По музе, городу, пускай не по судьбам,

зато по времени, по отношенью к слову.

Ты рассказал бы мне, как ты скучаешь там.

Или не скучно там, и, отметя полову,

точнее видят смысл, сочувствуют слезам,

подводят лучшую, чем здесь, под жизнь основу?

 

Тогда мне незачем стараться: ты и так

всё знаешь в точности, как есть, без искажений,

и недруг вздорный мой смешон тебе – дурак,

с его нескладицей примет и подозрений,

и шепчешь издали мне: обмани, приляг,

как я, на век, на два, на несколько мгновений.

 

«Топорные» критики

 

В этом стихотворении есть намек на некоего недруга Кушнера («и недруг вздорный мой смешон тебе…»). Об этом мне хотелось бы рассказать поподробнее. Еще в 80-е годы критик А. Арьев писал: «Странное у Кушнера положение: ни противников, ни славы. То ли славы нет оттого, что нет противников, то ли противников нет оттого, что нет славы». Ну, что касается славы, во всяком случае, всероссийской известности, то она у поэта уже имеется. Так же, как и официальное признание: Госпремия России, Пушкинская премия фонда Альфреда (А.Тёпфера), премия «Северная пальмира», премия «Поэт». Но и противниками Бог не обидел.

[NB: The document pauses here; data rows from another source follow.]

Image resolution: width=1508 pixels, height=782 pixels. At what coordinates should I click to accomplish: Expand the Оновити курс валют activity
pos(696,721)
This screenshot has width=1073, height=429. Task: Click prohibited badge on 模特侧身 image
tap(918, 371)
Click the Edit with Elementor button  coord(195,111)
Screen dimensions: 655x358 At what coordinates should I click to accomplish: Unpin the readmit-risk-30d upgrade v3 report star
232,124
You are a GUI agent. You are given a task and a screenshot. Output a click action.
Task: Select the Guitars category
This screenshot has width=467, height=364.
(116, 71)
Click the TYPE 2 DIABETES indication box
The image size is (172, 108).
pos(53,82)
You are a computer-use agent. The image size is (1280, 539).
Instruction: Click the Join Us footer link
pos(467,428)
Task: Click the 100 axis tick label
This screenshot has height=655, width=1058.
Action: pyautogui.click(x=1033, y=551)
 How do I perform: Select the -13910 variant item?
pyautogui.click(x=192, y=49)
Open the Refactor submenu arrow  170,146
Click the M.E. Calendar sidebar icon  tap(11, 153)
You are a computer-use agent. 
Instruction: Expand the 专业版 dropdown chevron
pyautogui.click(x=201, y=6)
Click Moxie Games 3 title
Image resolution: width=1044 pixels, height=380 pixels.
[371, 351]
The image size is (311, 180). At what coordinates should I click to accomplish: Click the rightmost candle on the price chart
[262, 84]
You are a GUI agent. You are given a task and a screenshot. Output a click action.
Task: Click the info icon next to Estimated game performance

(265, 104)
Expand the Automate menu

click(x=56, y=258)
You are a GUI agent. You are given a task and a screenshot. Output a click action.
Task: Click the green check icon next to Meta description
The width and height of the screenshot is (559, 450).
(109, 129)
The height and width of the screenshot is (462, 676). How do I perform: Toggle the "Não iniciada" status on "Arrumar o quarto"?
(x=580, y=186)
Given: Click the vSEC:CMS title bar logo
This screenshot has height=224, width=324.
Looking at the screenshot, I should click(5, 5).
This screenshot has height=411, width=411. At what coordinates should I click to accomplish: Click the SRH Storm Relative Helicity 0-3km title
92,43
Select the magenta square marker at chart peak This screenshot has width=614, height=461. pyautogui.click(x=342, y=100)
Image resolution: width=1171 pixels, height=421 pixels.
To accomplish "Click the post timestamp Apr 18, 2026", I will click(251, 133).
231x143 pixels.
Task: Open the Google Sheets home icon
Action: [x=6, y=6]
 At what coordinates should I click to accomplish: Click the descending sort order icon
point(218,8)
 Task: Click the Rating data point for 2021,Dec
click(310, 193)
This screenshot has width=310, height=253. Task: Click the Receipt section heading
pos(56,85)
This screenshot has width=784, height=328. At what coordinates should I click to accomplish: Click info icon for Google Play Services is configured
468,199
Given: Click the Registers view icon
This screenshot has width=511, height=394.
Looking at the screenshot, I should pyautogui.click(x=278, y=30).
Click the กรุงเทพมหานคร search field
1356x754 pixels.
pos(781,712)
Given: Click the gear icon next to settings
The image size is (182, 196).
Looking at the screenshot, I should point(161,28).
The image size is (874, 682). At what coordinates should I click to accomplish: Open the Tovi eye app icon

Кушнер говорит, что мог бы назвать имён семь-восемь. «Как правило, это несостоявшиеся или малоодарённые поэты. Обижаться на них нельзя…» Один из самых популярных и одиозных – это критик и публицист Виктор Топоров, в то время редактор издательства «Лимбус Пресс» (ныне покойный), избравший своей мишенью А. Кушнера и его жену Е. Невзглядову. «Топоров – это клинический случай»,– замечает Кушнер. В одном из стихотворений он рисует его портрет:

 

Топорный критик с космами патлатыми,

сосущий кровь поэзии упырь,

с безумными, как у гиены, взглядами,

суёт под нос свой жёлтый нашатырь.

И нету лжи, которую б не приняли,

и клеветы, которую б на щит

не вознесли…

 

Помню, читая стихи Кушнера, я натолкнулась на его горькие строки о критиках, которые «не любят» и «негодуют», и о тех, кто, «нахмурясь над лучшей строкой, ничего не поймут».

 

Если бы всё, что прочесть о себе

мне посчастливилось, принял я близко

к сердцу, – на обе ноги при ходьбе

я бы хромал и страшней василиска

был бы, – и мытаря так не стыдят,

вора и взломщика так не бичуют.

Как же в стихах своих я виноват!

Как их не любят! И как негодуют!

 

Я была возмущена: «Кто посмел?!» Вертелась на уме «утешительная» строчка Лермонтова: «Но знай, что в этом есть краю один, кто понял песнь твою!» И тут же села писать письмо поэту: «Ну что Вам эти мужья Марьи Ивановны, когда Коперник, а также Гомер, Алкей, Катулл, Гораций Флакк Вас несомненно слышат и одобряют. Не говоря уже о таких, как я!».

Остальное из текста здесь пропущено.